In 2008, he received a prestigious MacArthur Fellowship.

At 37, he has gained a reputation for being an innovative composer, one who explores Puerto Rico's rich cultural legacy within the framework of jazz.

On Saturday, jazz fans in the Twin Cities will have a chance to hear him at work when he performs with the JazzMN Orchestra at the Hopkins High School Auditorium.

As much as Zenon was nurtured by the island, it wasn't until he listened to records by sax greats Charlie Parker, John Coltrane and [Julian] Cannonball Adderley that Zenon discovered the creative possibilities of jazz. He was astounded at how they played with technical precision and immense personality.

"But then when I realized that they were actually improvising, that's kind of what blew me away," Zenon said. "There's improvisation in many styles of music including most Puerto Rican music. But there was...like a very deep language and a tradition connected to what they were doing — not only what they were playing melodically but also what they were doing rhythmically especially, harmonically.

"It was very different from what I had been exposed to or even anything that I had heard up to that point. So I became obsessed. I wanted to understand what they were doing and the more I got into it the more I liked it and the more I felt it's something that I wanted to do. Even though I was way being I really felt that it was something that I wanted to pursue."

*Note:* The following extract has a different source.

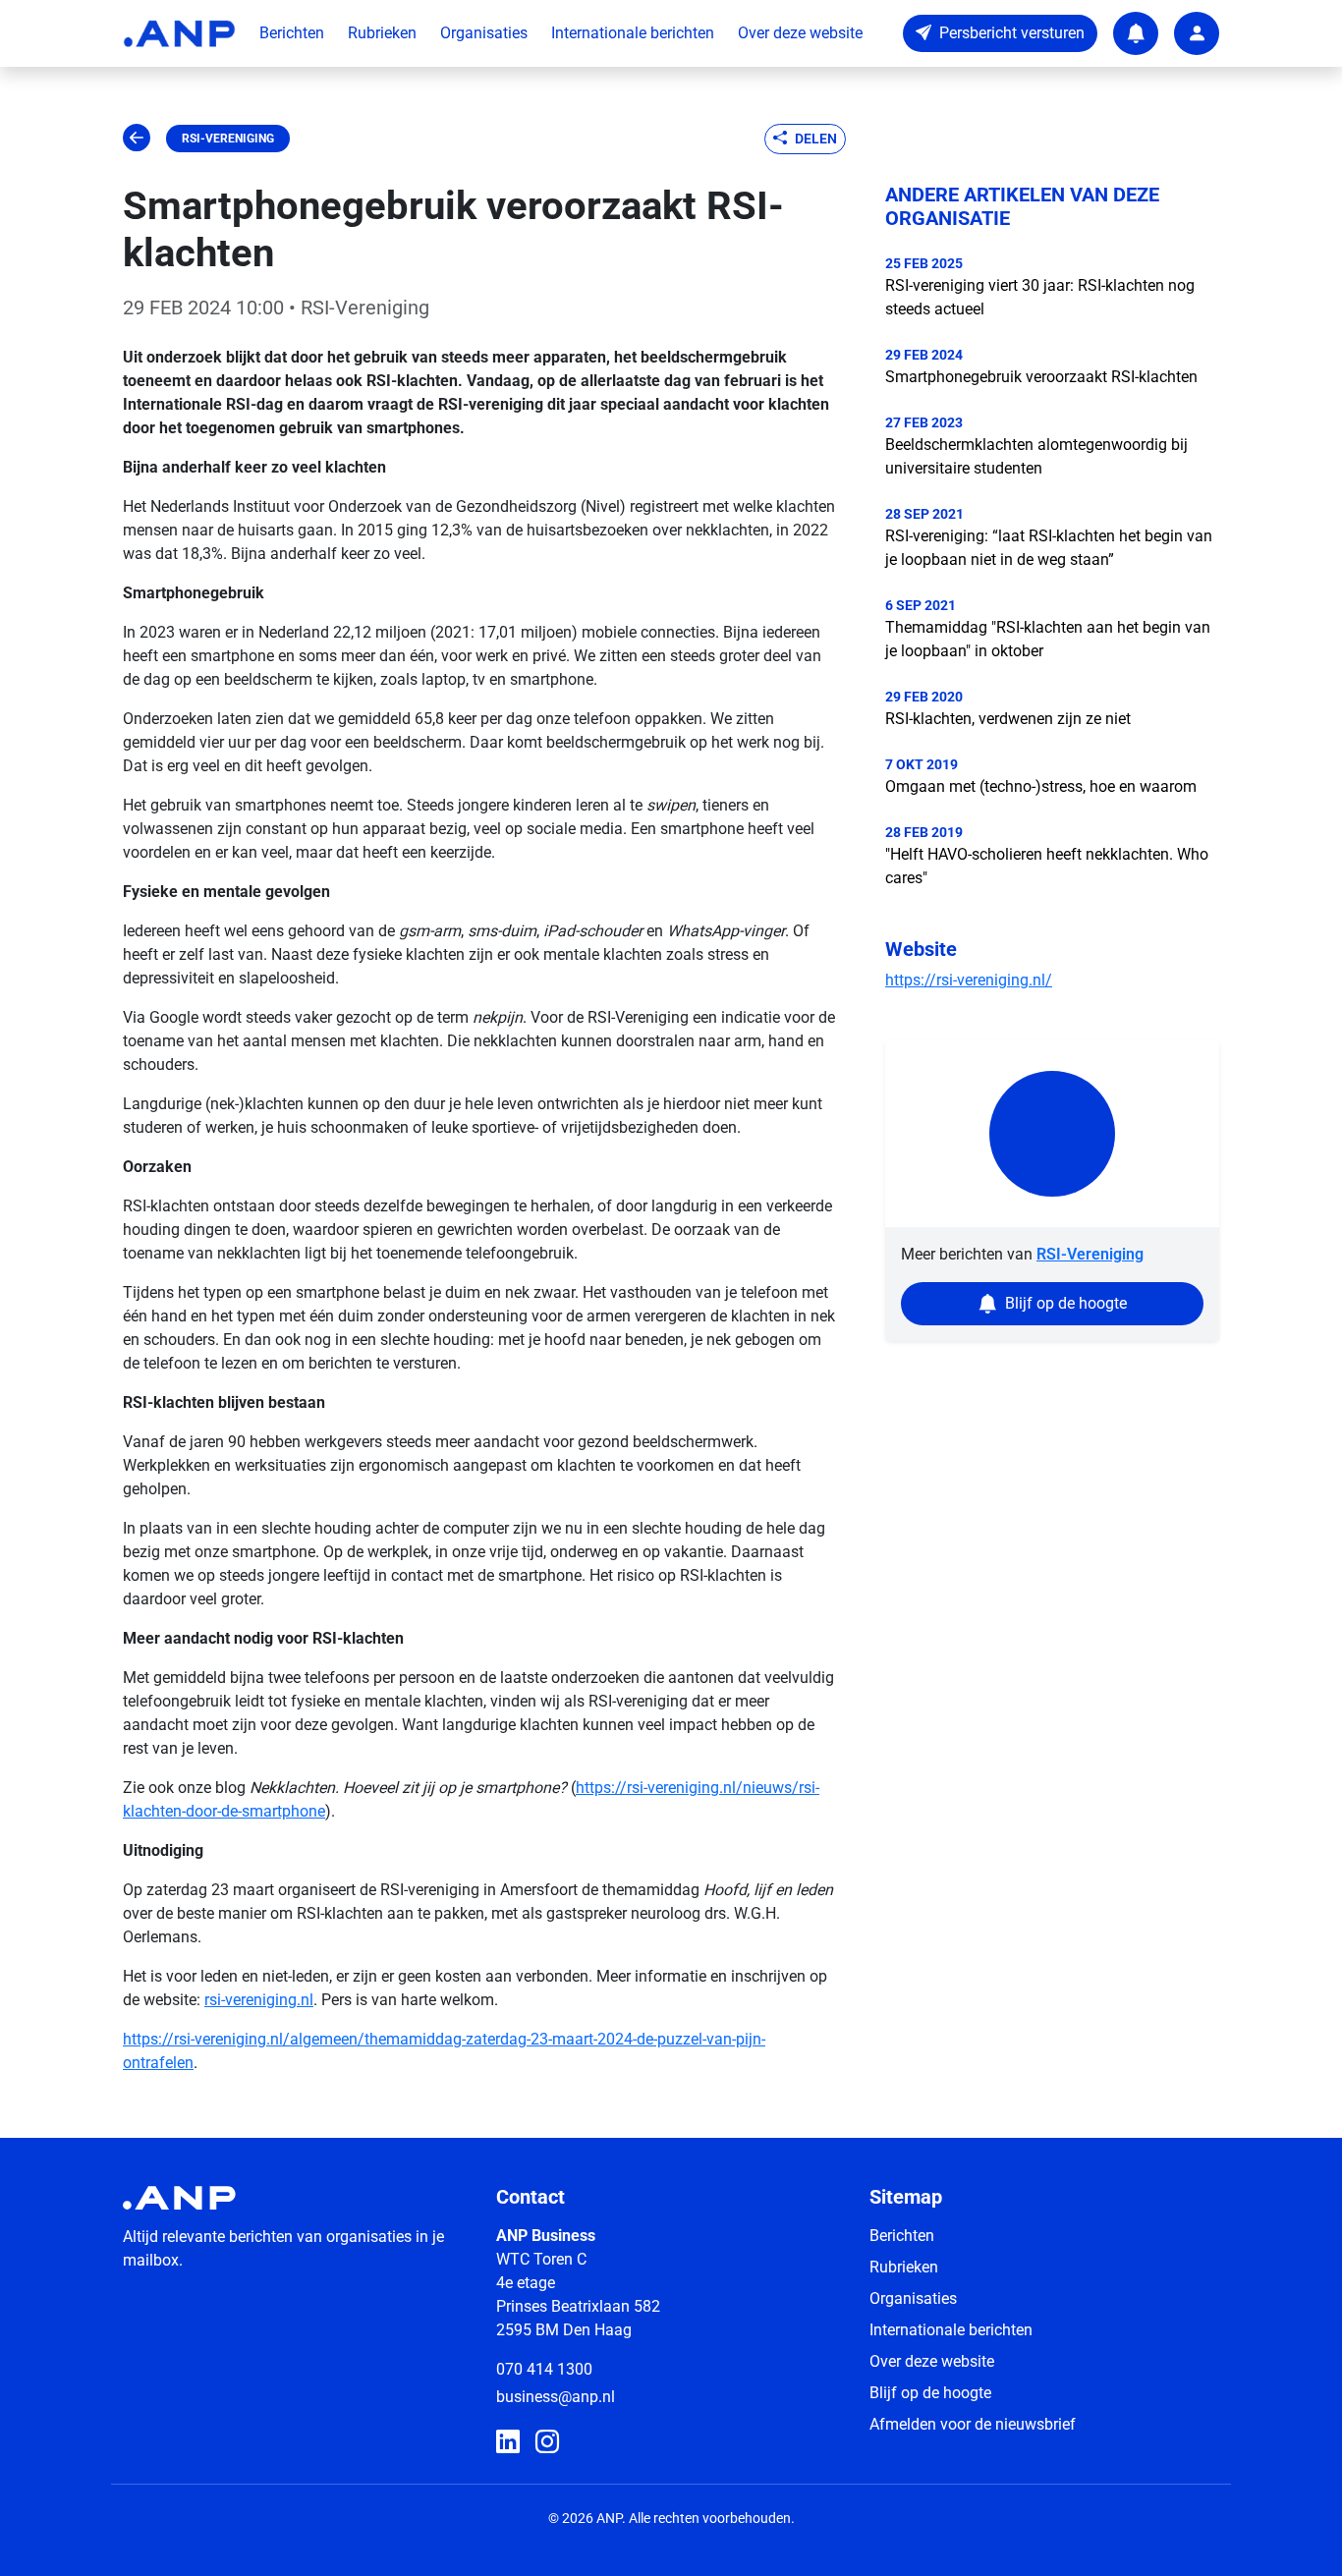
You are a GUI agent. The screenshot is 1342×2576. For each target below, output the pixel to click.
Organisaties (484, 33)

Zenon pursued jazz degrees at the Berklee College of Music in Boston and the Manhattan School of Music. In the last 16 years he has become a sought-after sideman and collaborator, especially in New York, where he is part of a thriving jazz community.

But Zenon still fills the tug of Puerto Rico and has a deep connection to its music and culture. As an improviser, he incorporates those traditions into his playing but in a seamless way.

His recordings include "Jibaro," an album of music from the Puerto Rican countryside and "Esta Plena," an exploration of plena, a percussive storytelling genre.

Like other Caribbean islands, Puerto Rico has a culture in which older musical styles coexist with newer ones, a dynamic Zenon has been able to use to great effect.

That was particularly true on his 2011 CD "Alma Adentro, The Puerto Rican Songbook."

The ambitious recording interpreted popular songs by some of the island's most important composers from the 1920s to the 70s, among them Rafael Hernandez, Pedro Flores and Tite Curet Alonso.

"I had a strong connection to a lot of these songs...because I've been hearing them since I was a kid," Zenon said. "But also part of it was that I wanted to make this connection with the Puerto Rican songbook in the same way that jazz is connected to the Great American Songbook."

In Minnesota, Zenon and the JazzMN Orchestra will perform some of his compositions, along with classic show tunes that have become jazz standards and others by Duke Ellington and John Coltrane.

They will also be joined by singer Debbie Duncan.

Zenon promises a show that captures the best of the jazz tradition, with Latin American feeling.

"Something that I've always felt is that Latin American part of me, even though most of the music that I play is jazz and I consider myself a jazz musician," he said. "But try my best to be honest about where I come from and what my background is, what my roots are. The more I can let that stuff kind of come out, the more true my playing is going to be to where I'm trying to go."